Q & A time: first drafts

Here’s another question from Monday’s VPL panel:

I’ve finished my manuscript. What should I do next?

First of all, congratulations! Finishing a first draft is a huge accomplishment. You should spend at least a few days imagining your future book launch, practicing your autograph, and writing your speech for the Academy Awards. (You were asked to write the screenplay for the film version, of course).

Next, you should send it to your mother, or someone equally biased. She’ll read your manuscript and rave about how brilliant you are. Then she might say something like, “Dear, the man named Dave in chapters one through seven, was his name supposed to change to Thor in the second half of the book?” Because, of course, she’s so enamoured with your skill that she assumes your mistakes are references to experimental fiction techniques and not real mistakes at all.

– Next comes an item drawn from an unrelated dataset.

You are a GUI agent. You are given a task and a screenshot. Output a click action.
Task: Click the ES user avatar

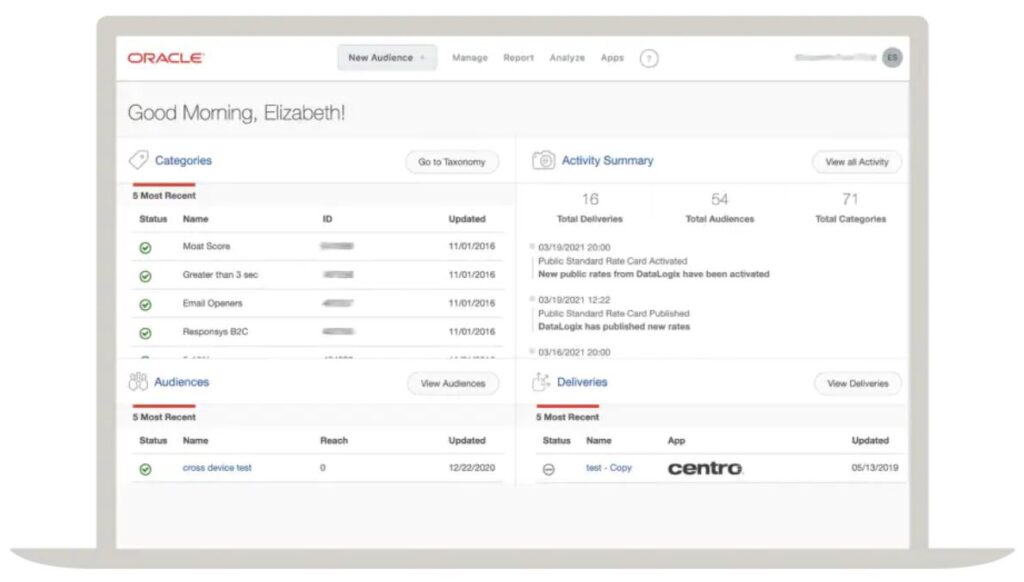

Once you’ve gone through that round of “editing,” and you’re feeling strong, pass the manuscript to a critique group, sign up for a workshop, or even take your pages to a conference. (More about critique groups coming later this week.) Basically, you’re ready for a skilled and honest round of edits. You need people who will point out that chapter seven is self-indulgent, chapter nine includes seventeen flashbacks, and prologues are passé. Listen to these people, rewrite, and submit again.

All done those stages? Now, pop your manuscript in a drawer for at least a month, until you can read it with fresh eyes. While you’re waiting, read a couple books on plot, character development, or voice.

After your next round of revisions — maybe! — you’re ready to submit.

I know this process seems ridiculously long. I know that the wait times are excruciating. But, like publishing, writing is slow. And the mantra that writing is rewriting… unfortunately true.